Microsoft’s newcomer has drawn critical acclaim for its innovative and well designed use of tiles. Its app store has been steadily rising in quantity, recently surpassing 100,000 apps. Manufacturers and carriers are expressing their support for the upcoming Windows Phone 8 version. Everything seems to be going well. That is, if you exclude sales and market saturation. If you look at those two areas, Redmond is doing, simply put, an abysmal job. The market for Windows Phone is weak, so Microsoft better do well with the introduction of WP8.
There is, however, one problem. When Microsoft announced WP8, they also brought along a bit of bad news for current WP users: they won’t be getting an update. Instead, they’ll be relegated to using WP7.8, and watered down software experience. To be honest, this completely stunned me. Even Nokia Lumia 900 owners – a phone that isn’t even a year old – won’t be getting the update. That is a slap in the face to all of the loyal WP users out there, and even worse, is very bad business. It’s understandable if a piece of hardware is outdated and can not run the new OS at a decent speed, because that would be an unsatisfactory user experience. But a phone like the Lumia 900, which features a 1.4 GHz processor and 4G LTE, can surely run WP8. No doubt about it. So why not update it? I have no answer, really. It’s just that shocking.

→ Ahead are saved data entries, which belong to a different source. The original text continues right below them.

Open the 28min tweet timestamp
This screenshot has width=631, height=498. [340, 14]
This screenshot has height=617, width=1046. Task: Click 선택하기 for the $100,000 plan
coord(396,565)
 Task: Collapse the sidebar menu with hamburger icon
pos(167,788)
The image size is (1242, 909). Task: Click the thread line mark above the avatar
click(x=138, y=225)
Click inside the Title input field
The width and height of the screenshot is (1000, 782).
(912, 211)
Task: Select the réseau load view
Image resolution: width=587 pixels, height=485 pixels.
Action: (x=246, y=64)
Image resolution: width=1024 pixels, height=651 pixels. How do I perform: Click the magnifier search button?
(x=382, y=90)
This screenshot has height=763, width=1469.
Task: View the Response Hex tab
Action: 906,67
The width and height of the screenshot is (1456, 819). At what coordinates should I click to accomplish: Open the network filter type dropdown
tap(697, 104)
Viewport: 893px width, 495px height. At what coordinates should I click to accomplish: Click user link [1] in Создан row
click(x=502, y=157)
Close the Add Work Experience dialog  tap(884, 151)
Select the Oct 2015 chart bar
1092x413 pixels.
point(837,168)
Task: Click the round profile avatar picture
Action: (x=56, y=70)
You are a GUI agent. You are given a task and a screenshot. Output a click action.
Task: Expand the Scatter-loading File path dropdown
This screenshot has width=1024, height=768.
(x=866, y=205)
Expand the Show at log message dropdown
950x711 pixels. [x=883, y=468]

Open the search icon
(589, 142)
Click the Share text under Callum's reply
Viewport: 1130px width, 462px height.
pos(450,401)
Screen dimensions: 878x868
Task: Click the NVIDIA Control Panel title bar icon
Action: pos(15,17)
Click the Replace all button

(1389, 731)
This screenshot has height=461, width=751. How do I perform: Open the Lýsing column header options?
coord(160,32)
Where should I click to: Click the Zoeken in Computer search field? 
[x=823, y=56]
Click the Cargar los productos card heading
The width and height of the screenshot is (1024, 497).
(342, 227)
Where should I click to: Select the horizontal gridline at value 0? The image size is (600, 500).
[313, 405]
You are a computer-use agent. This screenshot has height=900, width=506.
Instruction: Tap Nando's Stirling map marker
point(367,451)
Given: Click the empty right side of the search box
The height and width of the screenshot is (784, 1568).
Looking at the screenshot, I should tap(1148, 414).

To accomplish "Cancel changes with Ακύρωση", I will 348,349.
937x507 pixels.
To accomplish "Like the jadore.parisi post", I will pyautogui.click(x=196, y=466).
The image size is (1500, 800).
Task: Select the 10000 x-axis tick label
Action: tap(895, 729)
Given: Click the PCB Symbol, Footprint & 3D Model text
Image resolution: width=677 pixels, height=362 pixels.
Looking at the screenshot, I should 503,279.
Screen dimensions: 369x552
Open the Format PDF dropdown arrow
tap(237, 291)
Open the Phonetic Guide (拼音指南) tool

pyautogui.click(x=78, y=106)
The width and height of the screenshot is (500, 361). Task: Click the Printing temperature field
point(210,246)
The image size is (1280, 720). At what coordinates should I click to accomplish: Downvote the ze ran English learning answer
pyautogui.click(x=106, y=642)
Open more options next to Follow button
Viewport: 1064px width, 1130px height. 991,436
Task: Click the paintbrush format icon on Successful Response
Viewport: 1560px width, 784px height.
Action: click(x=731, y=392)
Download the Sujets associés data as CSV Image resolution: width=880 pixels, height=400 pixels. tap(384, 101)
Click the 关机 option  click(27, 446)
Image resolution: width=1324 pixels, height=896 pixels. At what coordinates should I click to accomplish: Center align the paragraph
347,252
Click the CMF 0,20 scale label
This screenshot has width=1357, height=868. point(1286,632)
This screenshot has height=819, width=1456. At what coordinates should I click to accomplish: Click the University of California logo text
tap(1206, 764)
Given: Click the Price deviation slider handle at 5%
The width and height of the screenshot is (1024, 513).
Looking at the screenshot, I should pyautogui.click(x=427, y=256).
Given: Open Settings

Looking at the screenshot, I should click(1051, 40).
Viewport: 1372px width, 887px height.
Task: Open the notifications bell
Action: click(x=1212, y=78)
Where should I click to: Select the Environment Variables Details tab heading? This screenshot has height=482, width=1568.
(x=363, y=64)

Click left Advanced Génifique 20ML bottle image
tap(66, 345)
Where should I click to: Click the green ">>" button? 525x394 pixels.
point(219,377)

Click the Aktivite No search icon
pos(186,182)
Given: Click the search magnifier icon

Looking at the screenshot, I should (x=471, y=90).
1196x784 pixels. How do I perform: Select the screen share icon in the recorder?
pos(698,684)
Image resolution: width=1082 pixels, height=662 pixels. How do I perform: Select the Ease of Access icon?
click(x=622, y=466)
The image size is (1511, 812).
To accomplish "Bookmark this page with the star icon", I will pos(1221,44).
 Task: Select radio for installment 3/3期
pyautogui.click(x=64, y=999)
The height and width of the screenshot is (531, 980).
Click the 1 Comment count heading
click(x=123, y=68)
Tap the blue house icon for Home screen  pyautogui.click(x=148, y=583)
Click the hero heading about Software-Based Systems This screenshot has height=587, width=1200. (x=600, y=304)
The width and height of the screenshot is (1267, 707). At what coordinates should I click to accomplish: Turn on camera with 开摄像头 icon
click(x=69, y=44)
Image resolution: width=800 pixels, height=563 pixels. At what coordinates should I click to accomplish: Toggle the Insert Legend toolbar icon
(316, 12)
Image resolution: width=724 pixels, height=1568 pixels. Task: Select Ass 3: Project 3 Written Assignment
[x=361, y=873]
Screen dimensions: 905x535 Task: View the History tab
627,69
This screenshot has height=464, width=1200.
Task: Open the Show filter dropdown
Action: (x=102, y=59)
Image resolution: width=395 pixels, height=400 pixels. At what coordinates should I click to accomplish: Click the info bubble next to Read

As you can see, all of the major players in mobile computing are responsible for some very disappointing ventures regarding software updates. Whether it be in the form of untimeliness, not a complete package, or just no update at all, it has to stop. Companies should be working to develop a loyal user base, one that can be depended on to buy later versions of a product. However, this can’t be accomplished through current standards. With multi-year wireless contracts, phones need to work throughout their lifetime, not just a fraction of it. We can only hope that the situation will change, and that one day, my poor old Optimus V will be avenged.